Con-Dem health plans ignore patients and staff


Terry Pearce, Chair Bracknell Unite (personal capacity)

The Socialist’s coverage of the Con-Dems’ destructive Health and Social Care Bill has exposed the government’s privatising agenda. Alongside £20 billion worth of cuts to services and jobs, we see the start of the fragmentation of the NHS as pieces are hived off to the private sector.

The NHS is the centrepiece of the post-war Labour government’s reforms and the working class will not easily let this ideologically driven government destroy it.

We must also vigorously challenge the total lack of democratic accountability of the proposals by patients and staff. The plan to dismantle Primary Care Trusts (PCTs) and replace them with GP consortiums has not gone through parliament, yet the process has already begun. Many PCTs are being run down and in many areas ‘pioneer’ GP consortiums are in place.

The PCTs themselves were far from democratic, but there was an element of democratic accountability with the involvement of councillors and patient groups.

But the rapidly growing GP consortiums appear to have no checks on their activities. Such GP consortiums will be responsible for spending £80 billion of our money and at present they are virtually unchecked.

The government plans to create or adapt bodies to monitor the consortiums’ activities. These include Health and Wellbeing Boards, Healthwatch, the misnamed Monitor as well as the Care Quality Commission (CQC).

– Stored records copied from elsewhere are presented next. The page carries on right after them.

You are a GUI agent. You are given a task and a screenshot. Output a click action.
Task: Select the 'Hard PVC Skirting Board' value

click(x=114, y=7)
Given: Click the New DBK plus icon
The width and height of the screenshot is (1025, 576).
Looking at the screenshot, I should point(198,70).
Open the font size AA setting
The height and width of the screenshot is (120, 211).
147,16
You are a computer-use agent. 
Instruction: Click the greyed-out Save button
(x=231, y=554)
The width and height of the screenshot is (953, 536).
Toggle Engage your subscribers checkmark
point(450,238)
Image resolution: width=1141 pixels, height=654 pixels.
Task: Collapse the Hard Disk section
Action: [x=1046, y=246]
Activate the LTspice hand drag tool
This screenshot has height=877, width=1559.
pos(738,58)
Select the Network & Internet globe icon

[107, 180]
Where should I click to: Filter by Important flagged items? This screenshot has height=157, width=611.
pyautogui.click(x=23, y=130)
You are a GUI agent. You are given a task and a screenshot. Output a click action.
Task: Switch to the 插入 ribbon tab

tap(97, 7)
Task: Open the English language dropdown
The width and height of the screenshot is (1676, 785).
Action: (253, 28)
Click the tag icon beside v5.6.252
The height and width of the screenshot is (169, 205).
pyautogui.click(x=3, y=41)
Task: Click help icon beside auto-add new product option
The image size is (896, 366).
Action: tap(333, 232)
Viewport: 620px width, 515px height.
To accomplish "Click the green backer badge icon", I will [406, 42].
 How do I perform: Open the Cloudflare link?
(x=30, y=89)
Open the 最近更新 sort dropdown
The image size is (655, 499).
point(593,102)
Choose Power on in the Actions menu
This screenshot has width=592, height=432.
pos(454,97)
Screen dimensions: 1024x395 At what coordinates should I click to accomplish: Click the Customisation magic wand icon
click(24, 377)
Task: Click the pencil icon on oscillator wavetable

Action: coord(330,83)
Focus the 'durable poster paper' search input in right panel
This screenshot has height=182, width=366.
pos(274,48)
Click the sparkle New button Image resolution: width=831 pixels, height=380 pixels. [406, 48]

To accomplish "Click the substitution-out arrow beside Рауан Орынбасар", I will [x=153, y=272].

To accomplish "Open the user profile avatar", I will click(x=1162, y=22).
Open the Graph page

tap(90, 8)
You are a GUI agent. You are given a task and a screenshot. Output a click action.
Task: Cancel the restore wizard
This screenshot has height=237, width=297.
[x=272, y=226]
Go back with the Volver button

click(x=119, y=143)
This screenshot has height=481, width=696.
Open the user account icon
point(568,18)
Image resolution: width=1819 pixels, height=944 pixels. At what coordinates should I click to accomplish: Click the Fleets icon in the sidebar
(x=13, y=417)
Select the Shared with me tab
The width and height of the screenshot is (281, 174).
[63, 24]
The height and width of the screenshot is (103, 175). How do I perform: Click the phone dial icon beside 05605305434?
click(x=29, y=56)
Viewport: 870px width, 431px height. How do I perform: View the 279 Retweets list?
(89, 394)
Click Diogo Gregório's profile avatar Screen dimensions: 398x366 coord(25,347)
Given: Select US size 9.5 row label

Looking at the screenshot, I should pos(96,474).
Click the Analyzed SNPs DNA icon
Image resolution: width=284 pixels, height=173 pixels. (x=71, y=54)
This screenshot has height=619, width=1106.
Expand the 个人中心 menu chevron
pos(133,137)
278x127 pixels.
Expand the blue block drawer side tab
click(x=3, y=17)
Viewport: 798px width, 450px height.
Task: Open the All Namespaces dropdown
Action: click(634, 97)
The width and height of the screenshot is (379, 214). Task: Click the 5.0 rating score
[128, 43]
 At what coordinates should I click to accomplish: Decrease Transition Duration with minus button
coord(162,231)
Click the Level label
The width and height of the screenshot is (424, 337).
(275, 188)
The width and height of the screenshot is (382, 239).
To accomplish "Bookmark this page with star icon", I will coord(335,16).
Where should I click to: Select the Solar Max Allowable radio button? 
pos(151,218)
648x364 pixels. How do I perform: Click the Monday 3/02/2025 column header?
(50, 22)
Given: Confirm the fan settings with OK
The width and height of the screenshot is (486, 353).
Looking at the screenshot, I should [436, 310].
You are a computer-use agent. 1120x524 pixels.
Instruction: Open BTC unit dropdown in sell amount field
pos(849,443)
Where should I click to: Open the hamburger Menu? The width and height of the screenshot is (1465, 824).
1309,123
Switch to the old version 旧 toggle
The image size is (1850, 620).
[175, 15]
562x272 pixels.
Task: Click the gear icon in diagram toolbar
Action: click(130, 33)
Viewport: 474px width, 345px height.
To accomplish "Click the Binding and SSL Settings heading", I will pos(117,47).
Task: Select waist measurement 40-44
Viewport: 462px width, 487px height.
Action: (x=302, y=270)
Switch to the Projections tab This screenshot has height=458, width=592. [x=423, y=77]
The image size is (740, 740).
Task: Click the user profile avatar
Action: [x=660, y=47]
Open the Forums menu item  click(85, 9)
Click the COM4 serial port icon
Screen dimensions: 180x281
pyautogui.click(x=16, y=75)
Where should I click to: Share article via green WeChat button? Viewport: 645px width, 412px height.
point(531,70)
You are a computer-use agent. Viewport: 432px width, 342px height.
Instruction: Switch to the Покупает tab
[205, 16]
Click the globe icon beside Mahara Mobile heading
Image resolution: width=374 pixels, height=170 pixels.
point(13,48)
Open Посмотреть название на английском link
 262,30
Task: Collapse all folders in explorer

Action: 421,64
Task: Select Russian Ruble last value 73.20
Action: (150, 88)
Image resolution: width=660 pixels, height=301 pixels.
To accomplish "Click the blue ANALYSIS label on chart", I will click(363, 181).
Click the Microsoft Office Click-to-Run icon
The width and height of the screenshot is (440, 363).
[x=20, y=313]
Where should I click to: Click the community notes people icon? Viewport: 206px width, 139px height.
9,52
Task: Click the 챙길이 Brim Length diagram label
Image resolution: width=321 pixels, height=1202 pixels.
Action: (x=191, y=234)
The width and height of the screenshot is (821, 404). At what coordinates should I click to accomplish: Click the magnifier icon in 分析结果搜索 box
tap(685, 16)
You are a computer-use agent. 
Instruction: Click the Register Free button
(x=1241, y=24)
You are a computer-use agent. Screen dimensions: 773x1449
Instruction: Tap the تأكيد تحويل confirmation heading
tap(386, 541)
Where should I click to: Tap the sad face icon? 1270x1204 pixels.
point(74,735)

At present only CQC appears to be in place and, judging by their pathetic role in regulating private care homes, we can have little confidence in their effectiveness.

Despite David Cameron’s recent protestations that Monitor’s main role was “promoting the interests of patients” its major role will still be to ‘encourage’ more competition in the NHS, in other words privatisation. Health and Wellbeing Boards and Healthwatch have yet to be established in most areas and where they have been, they are at an embryo stage.

In my area the GP consortium refuses to talk to the democratically elected LINks (local health watchdog) and ploughs on with no control over its activities.

Most people have no idea what’s going on in their name. Except for a few Patient Participation Groups there is no accountability to the local community.

The health unions and local anti-cuts groups must take up these questions of democratic accountability and demand that no decisions are taken in our names without accountability to patients and health employees.

  • No to privatisation of any part of the NHS.
  • Reject the Health and Social Care Bill.